As Robert Martin points out in The Little Mocker, many developers use the term “mock” and “mocking” to mean “double” and “doubling” in general. Robert Martin refers to this as “slang.” However, the problem is larger than that. Many developers use all of the terms imprecisely; for example, they might say “fake” when they mean “stub”, or “stub” when they mean “dummy”, or “mock” when they mean “spy.” Or they might refer to all of them as simply “mocks.”

This abuse of test double terminology is often not intentional, and never malicious. Sometimes developers use the wrong term because they don’t know about all five types of test doubles, but just one or two. Or developers know the right type of test double to use, but disagree on the name of that test double. As we saw in the previous section, this is largely caused by conflicting terminology in test double libraries.

There’s value in being precise. Developers that precisely understand the five types of test doubles, and the trade-offs inherent in their use, can wield test doubles effectively.
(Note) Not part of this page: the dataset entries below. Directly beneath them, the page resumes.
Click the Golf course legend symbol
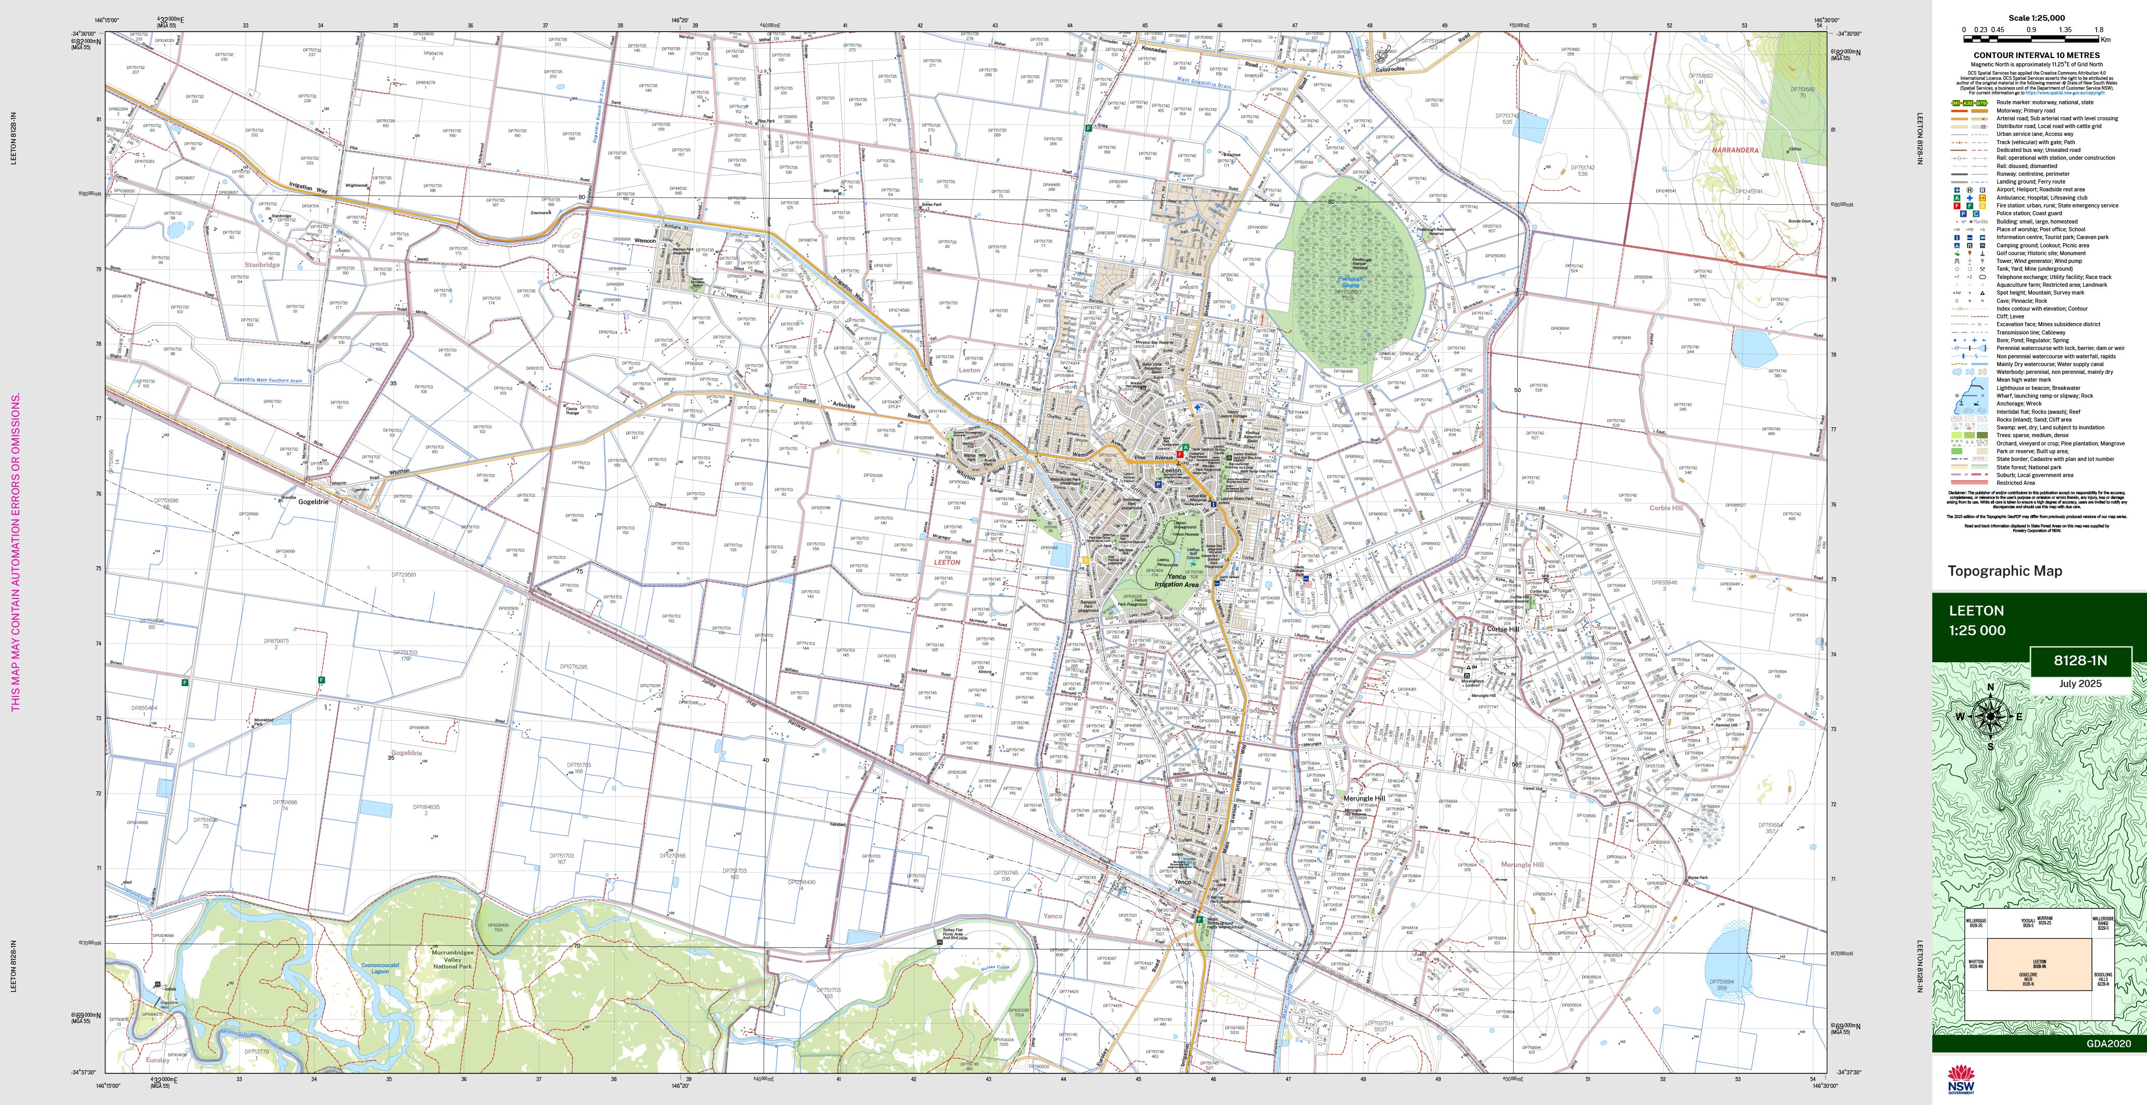 [1957, 253]
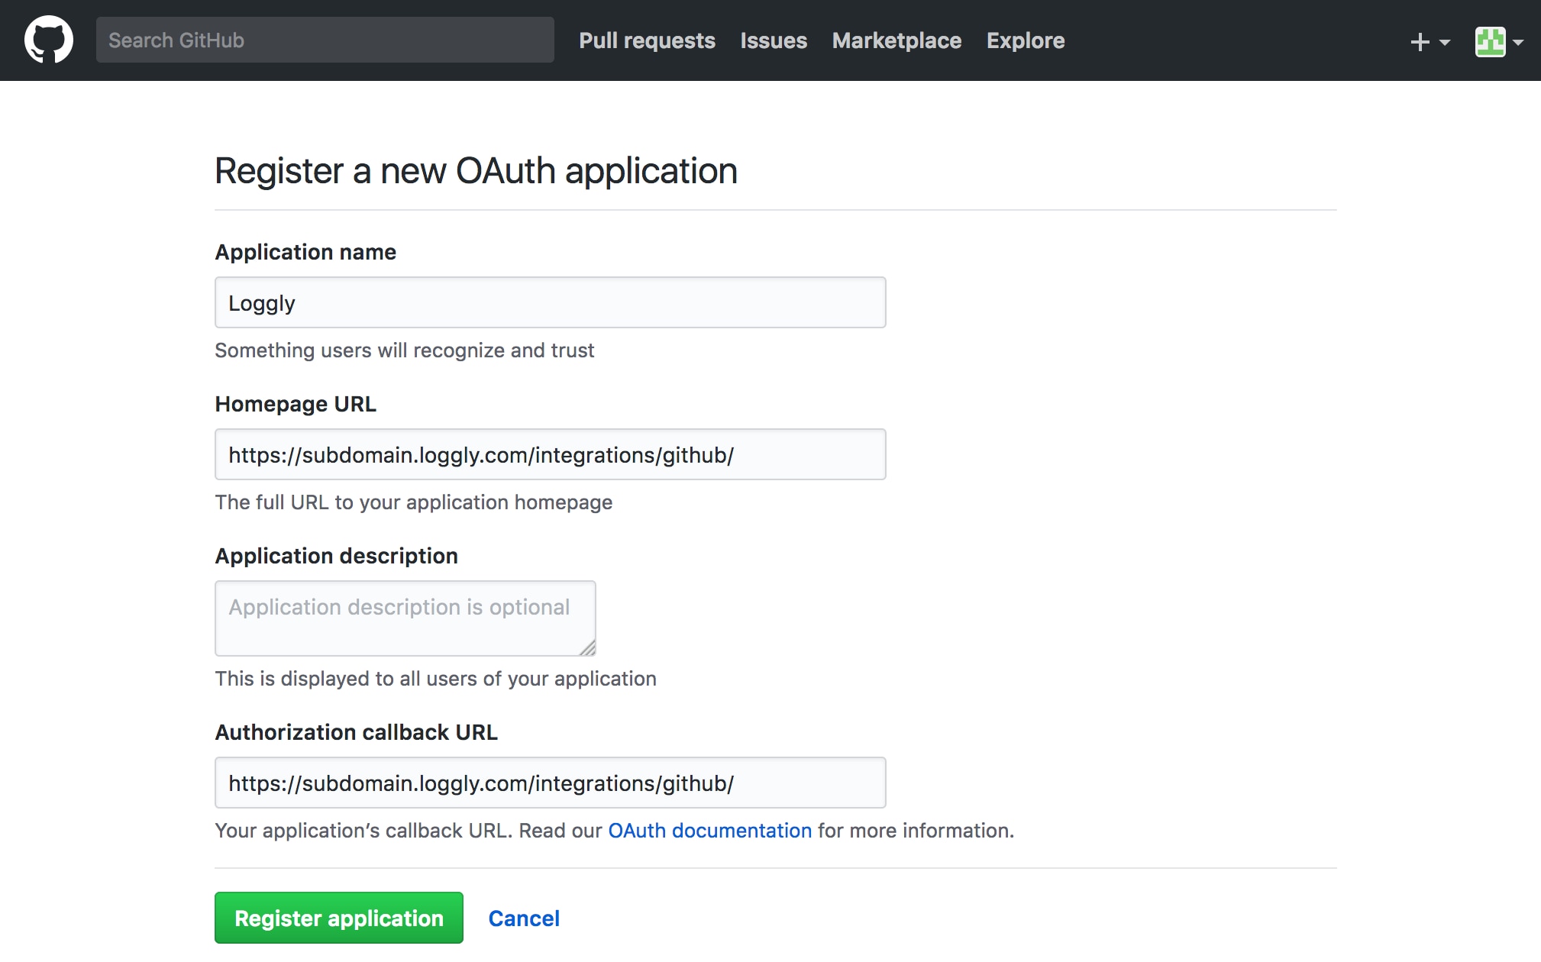Click inside the Homepage URL field
Screen dimensions: 1541x962
click(x=550, y=455)
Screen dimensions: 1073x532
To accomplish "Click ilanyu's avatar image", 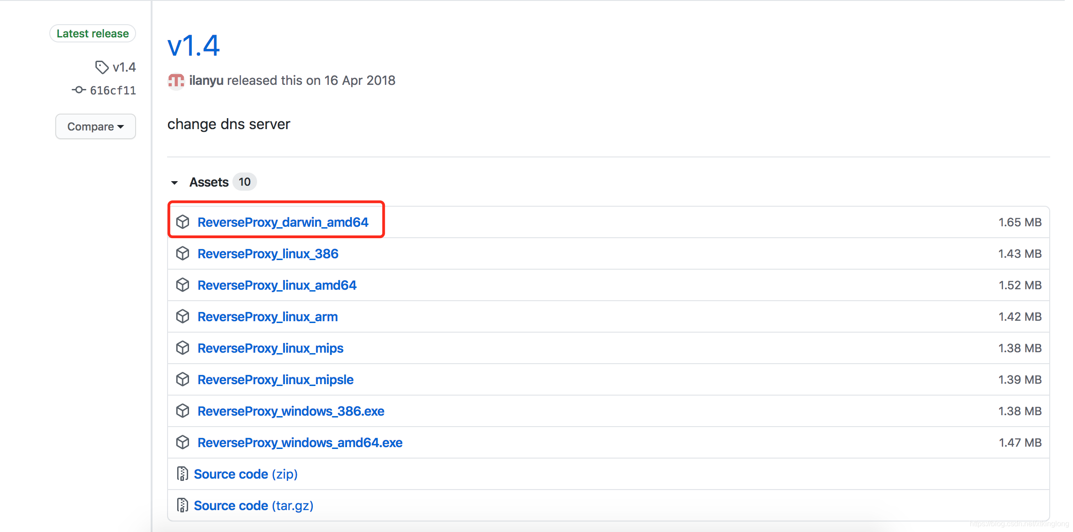I will (x=176, y=81).
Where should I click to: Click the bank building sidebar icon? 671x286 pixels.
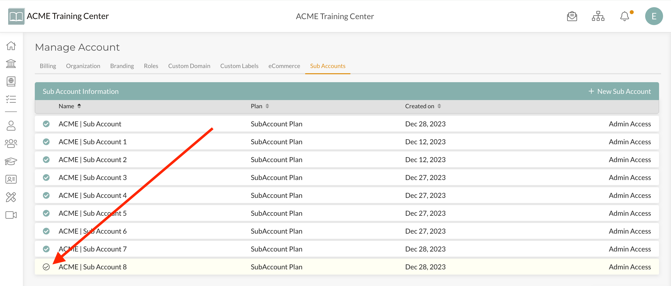click(11, 63)
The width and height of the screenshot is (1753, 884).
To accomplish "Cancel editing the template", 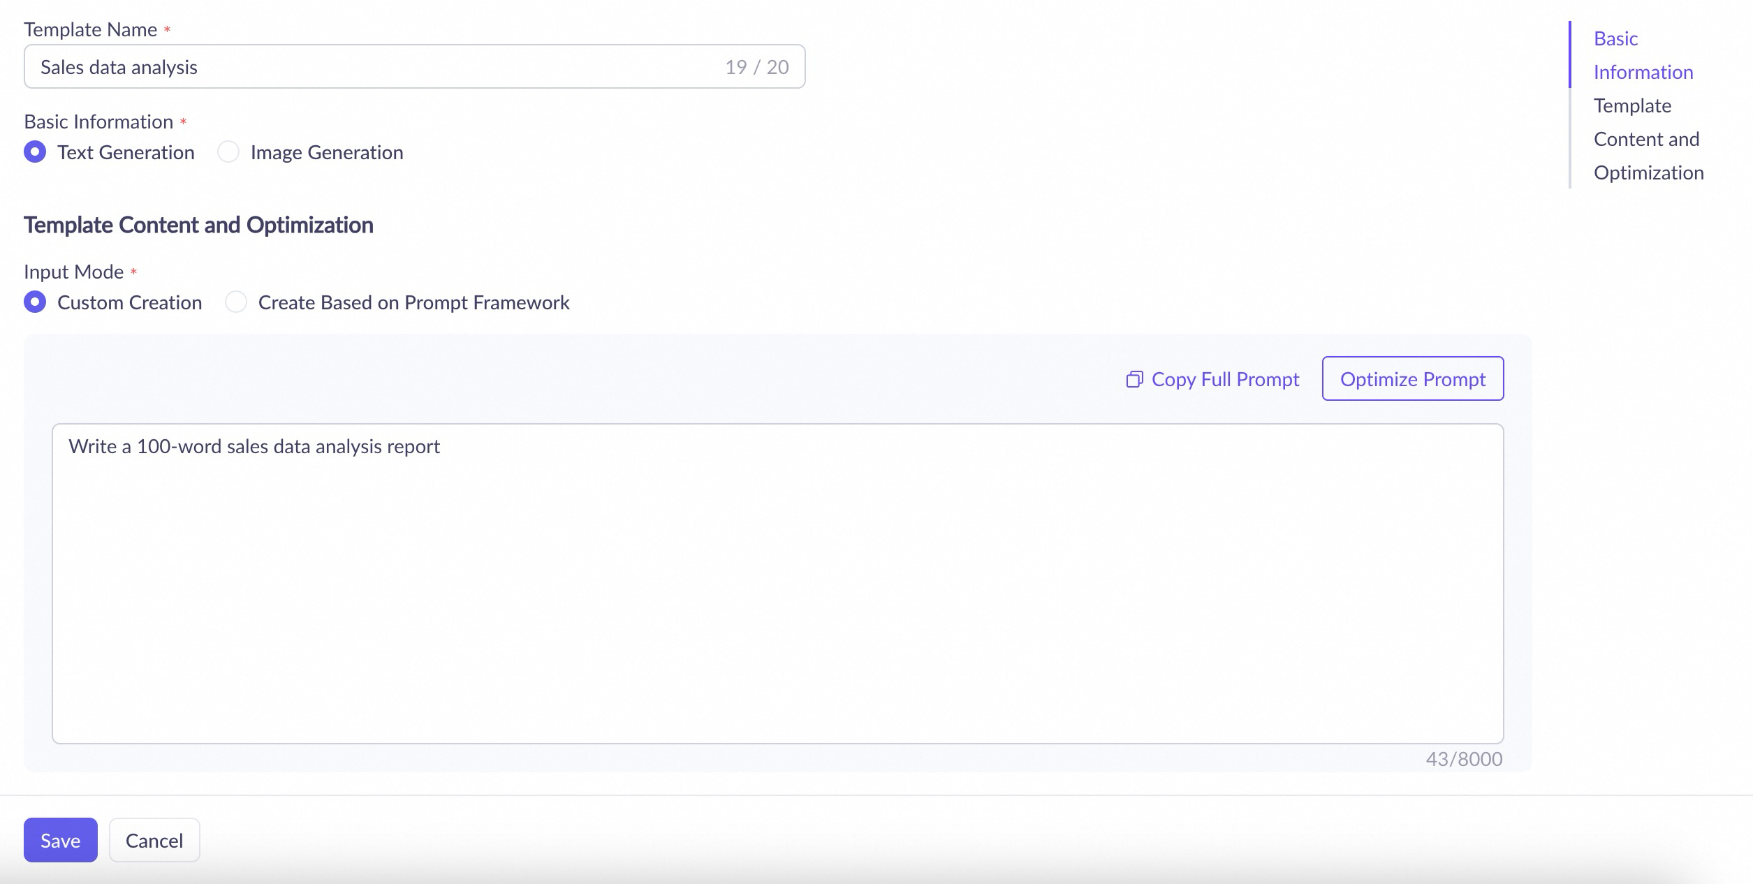I will point(154,840).
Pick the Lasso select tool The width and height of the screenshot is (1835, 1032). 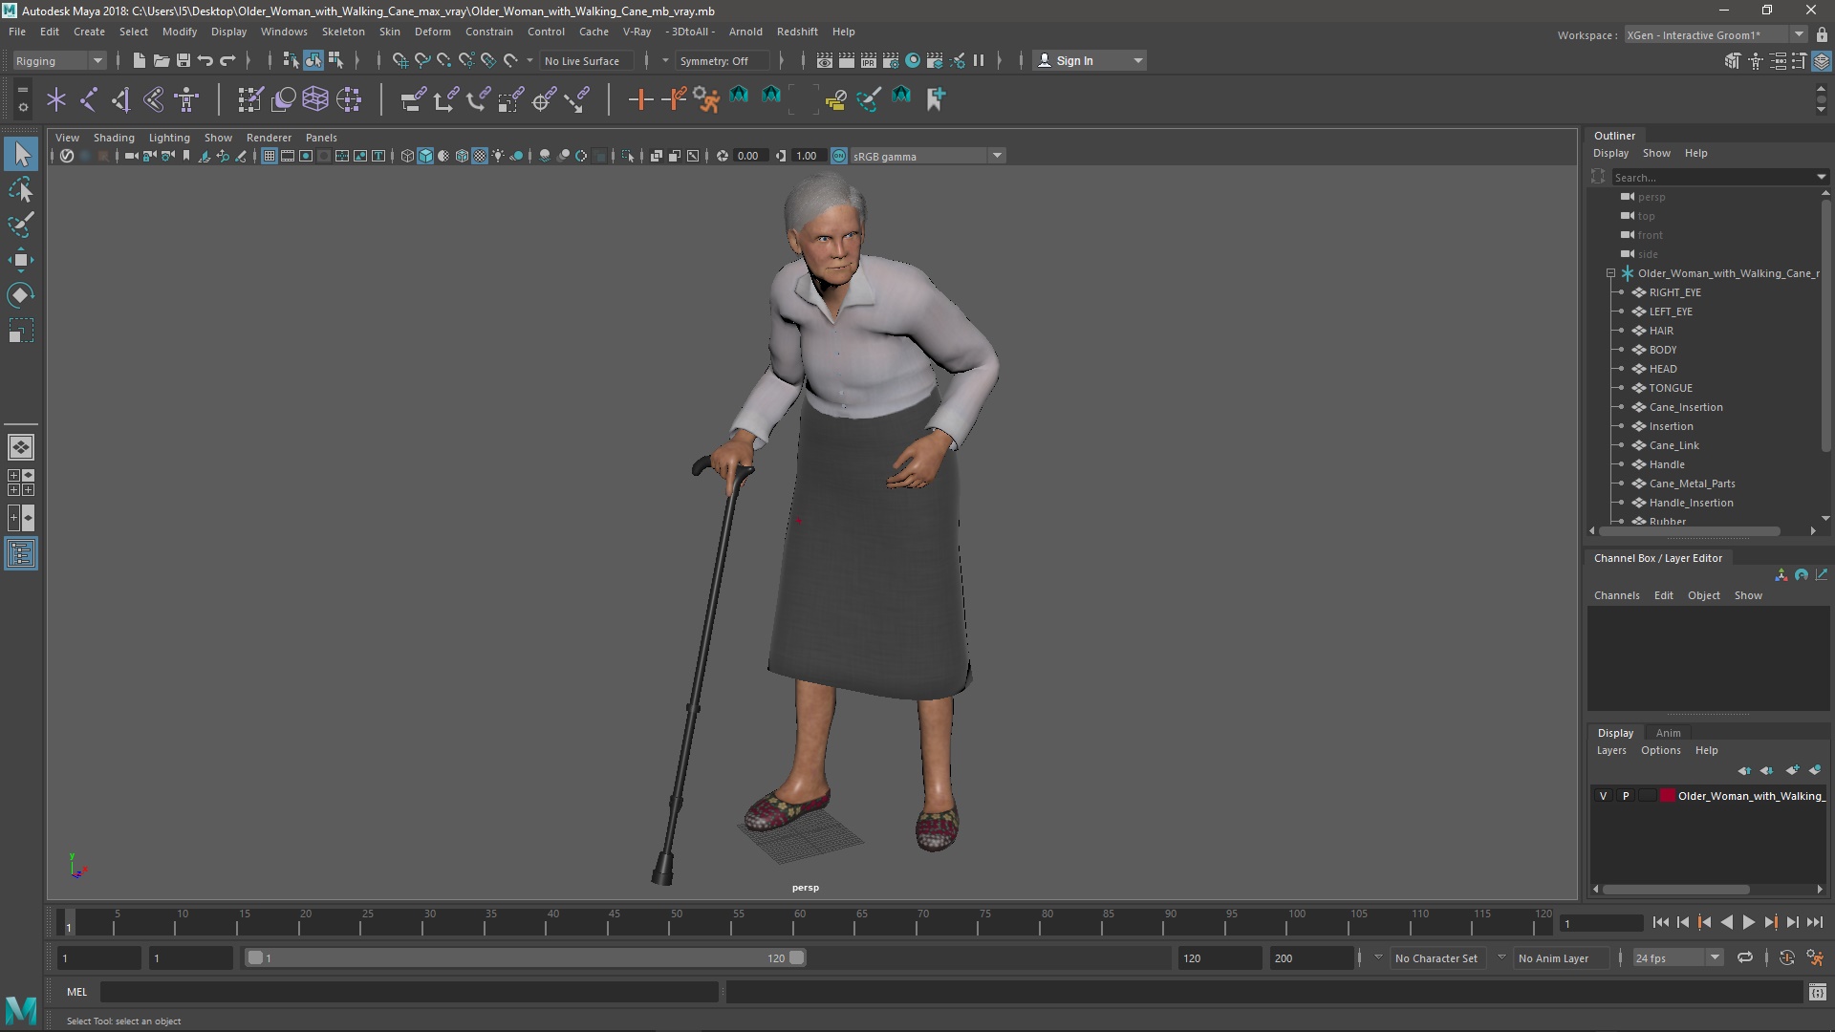[x=20, y=189]
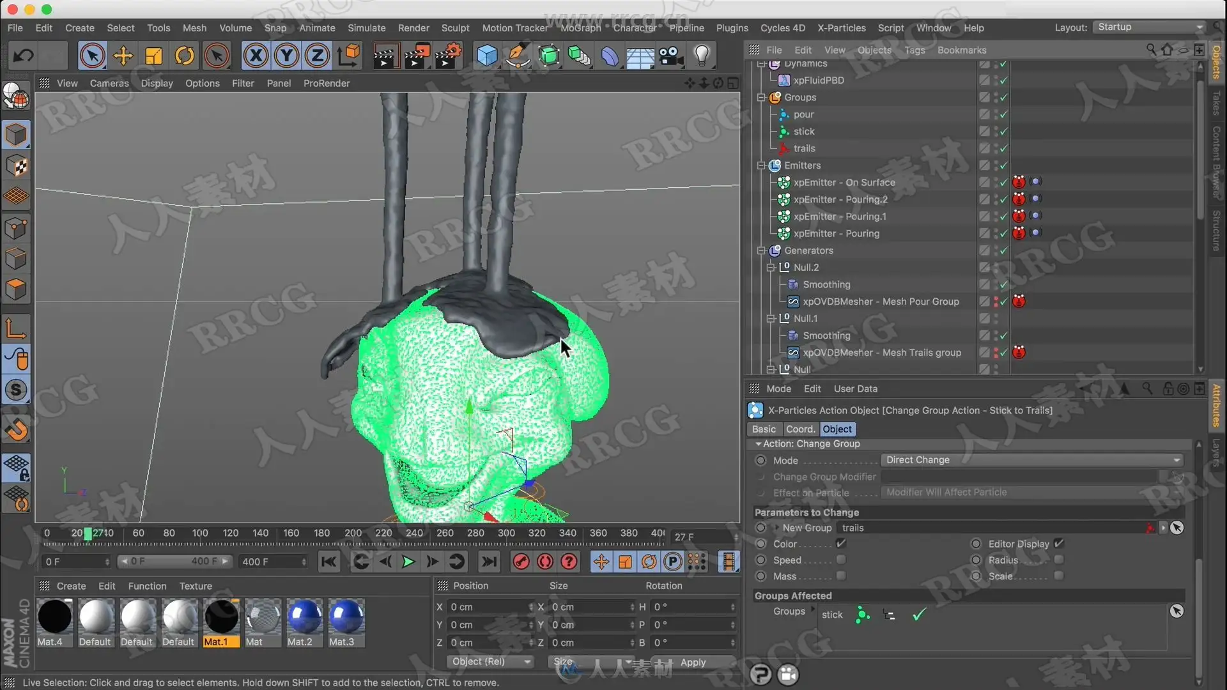Image resolution: width=1227 pixels, height=690 pixels.
Task: Open the MoGraph menu
Action: pos(580,27)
Developers that communicate clearly with each other can collaborate with each other more efficiently. Precisely named doubles in the code can spread precise understandings of those doubles, raising the quality of engineering on the team.

As professionals, it’s incumbent upon us to both clearly understand our profession and clearly communicate it. If your doctor referred to your liver as your spleen, or your heart as your brain, you might not have a lot of confidence in his or her abilities. True, those are all organs, but they all serve different functions. Or imagine listening to two surgeons about to operate on you argue with each other about the names of their surgical tools; you might question whether or not you should go through with the operation.

Let us resolve to hold ourselves to the same standards that we hold other professionals to. Let us understand clearly, use effectively, and communicate precisely the tools of our trade.